Wednesday, May 15, 2013
Yayla - Nihaihayat (2013)
Country: Namrun, Turkey
Style: Atmospheric Black Metal
Last year when I became acquainted with the project known as Yayla, I only had a vague idea of what the project was about. After hearing, and reviewing, the Sathimasal album from last year I discovered that the project had already put out another album that year as well as one back in 2011 as well. I figured I'd give this one a shot to see what progression had been made since the album I had heard.
Just as the album above did, this album also opens and closes with ambient pieces. While they're perfectly fine, I never felt engaged or all that interested in them - I'm sorry to say. I apologize because those two tracks make up just over ten minutes total of this album, ten minutes of just over fifty is quite a lot of time, at least in my book, to not care about what is happening. I don't have any qualms with the idea of opening or closing an album with ambient pieces - I've certainly done it on my own releases, but to extend them to five minutes and make them so uninteresting for the listener is quite a bad way to open up an album. No matter how much a musician says they only write music for themselves, if they're releasing it or having it released by a label, they want it to be heard, and to me, having an album's first five minutes doing nothing worthy of even caring about is not a good thing. Just my opinion, but feel free to disagree.

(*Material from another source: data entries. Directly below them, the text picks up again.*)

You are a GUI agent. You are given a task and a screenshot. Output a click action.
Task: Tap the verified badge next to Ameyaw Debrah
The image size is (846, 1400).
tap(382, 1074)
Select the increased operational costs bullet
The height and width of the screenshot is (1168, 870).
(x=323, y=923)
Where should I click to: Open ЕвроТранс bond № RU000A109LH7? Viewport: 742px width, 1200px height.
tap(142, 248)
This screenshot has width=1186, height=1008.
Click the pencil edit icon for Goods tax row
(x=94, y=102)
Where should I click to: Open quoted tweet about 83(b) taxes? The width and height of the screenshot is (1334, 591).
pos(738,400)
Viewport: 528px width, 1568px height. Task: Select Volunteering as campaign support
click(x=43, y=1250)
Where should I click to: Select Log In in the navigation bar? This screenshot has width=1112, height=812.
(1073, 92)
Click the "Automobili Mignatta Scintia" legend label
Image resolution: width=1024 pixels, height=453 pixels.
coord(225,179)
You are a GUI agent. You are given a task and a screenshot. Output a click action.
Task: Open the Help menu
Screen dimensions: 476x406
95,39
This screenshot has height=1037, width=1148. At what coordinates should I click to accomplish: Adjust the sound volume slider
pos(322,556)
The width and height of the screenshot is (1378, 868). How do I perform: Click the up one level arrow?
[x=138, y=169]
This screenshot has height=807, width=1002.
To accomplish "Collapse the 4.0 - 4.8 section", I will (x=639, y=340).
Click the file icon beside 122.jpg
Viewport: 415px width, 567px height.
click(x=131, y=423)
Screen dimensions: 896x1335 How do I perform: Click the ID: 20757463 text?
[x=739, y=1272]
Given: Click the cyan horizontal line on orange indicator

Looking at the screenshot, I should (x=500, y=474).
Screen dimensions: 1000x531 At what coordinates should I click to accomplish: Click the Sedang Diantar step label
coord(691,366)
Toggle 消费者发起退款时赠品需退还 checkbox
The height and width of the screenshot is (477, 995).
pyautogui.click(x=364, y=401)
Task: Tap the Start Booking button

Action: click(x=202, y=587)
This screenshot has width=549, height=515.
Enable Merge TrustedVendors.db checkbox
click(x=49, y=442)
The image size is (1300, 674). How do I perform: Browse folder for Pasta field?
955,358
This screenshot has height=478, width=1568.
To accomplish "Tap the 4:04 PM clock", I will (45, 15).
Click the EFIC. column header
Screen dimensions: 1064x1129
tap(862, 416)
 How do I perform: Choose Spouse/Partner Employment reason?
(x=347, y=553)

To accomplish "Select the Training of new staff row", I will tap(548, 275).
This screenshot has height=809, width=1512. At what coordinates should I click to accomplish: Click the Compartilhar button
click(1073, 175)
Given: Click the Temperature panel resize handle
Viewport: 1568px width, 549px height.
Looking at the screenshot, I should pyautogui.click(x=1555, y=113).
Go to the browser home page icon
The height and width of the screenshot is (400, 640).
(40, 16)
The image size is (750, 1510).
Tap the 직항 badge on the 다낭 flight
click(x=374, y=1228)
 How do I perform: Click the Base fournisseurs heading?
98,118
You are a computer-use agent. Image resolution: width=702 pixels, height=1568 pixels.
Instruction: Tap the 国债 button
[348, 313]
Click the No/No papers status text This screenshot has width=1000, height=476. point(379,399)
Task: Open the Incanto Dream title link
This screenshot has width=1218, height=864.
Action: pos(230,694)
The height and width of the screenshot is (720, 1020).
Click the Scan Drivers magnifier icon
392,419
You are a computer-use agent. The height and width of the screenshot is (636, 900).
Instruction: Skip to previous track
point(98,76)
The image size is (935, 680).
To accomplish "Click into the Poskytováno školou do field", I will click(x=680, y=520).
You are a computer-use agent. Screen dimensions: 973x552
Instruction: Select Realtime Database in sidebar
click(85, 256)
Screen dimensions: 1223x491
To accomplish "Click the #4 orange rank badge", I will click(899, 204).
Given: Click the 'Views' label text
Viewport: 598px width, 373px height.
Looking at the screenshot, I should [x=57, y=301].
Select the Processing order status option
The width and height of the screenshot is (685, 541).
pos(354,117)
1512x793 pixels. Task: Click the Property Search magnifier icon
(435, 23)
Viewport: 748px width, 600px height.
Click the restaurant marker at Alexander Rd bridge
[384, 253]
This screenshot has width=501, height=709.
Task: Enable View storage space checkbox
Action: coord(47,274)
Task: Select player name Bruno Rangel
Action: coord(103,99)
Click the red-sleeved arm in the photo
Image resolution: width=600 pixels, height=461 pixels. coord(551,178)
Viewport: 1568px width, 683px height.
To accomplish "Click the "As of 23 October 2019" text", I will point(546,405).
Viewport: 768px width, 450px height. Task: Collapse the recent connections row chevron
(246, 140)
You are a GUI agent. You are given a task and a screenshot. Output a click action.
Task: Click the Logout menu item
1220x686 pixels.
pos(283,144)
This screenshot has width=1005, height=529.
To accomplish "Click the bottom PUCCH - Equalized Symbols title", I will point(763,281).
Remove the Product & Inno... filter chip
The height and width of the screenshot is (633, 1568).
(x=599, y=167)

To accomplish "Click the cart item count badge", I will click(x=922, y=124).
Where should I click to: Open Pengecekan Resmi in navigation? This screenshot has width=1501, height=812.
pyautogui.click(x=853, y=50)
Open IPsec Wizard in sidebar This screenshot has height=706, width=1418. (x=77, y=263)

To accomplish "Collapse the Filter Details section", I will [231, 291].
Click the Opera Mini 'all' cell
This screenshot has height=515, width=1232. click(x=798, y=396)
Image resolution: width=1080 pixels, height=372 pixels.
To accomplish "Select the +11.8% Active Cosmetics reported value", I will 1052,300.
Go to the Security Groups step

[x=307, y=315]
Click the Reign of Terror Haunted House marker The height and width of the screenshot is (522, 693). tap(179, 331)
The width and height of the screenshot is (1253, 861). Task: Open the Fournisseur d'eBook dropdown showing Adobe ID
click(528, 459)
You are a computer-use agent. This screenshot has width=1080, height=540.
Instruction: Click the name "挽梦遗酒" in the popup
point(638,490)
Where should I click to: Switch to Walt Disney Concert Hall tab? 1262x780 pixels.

Aside from that, the other three tracks on this album, the three that are actual tracks that is, are along the same lines of what you heard on the aforementioned album as well. You have epically long black metal tracks that have more of a focus on atmosphere than riffing or memorability - for better or worse. I'm certainly not a song snob, if a song can remain engaging and not have a single interesting riff or memorable part in it, I'm not above saying it's a good track, but a song has to be just that, engaging. Unfortunately, the majority of these three tracks is just one played out riff after another. If you've listened to a handful of traditional black metal records, you've heard these riffs before, only they weren't stretched out for as long a period of time. But hey, even drone music has it's good parts right? Yes, and I guess you could say that is where this album succeeds. These songs pretty much go on forever, with little to nothing new happening (in terms of things you haven't heard before, not changes in the song), which in some cases can lull someone into a state of hypnosis, but not in this case. Each song just goes on and on and on and it just feels like an ordeal listening through each one. I hate to be so negative on an album by a project that I was actually pretty keen on before, but this album is just one, long bore after another. Yet, maybe surprisingly enough, the easiest track to listen through was the longest, the album centerpiece Immortalizing The Nine. It's the only track on the entire album that manages to grab me with an interesting riff and make me listen for a period of time. This track had a bit more of an aggressive industrial vibe going on that, despite the drum programming, wasn't all that present on the other two tracks.
Don't mistake me for hating this album, despite all the negative things about this release, I certainly don't hate it, I was just extremely bored by it. Maybe Emir Toğrul's next record will be something I can get behind. I can only hope people who do like this continue to support this project because they guy who does it seems like a nice enough guy, I just can't endorse this album.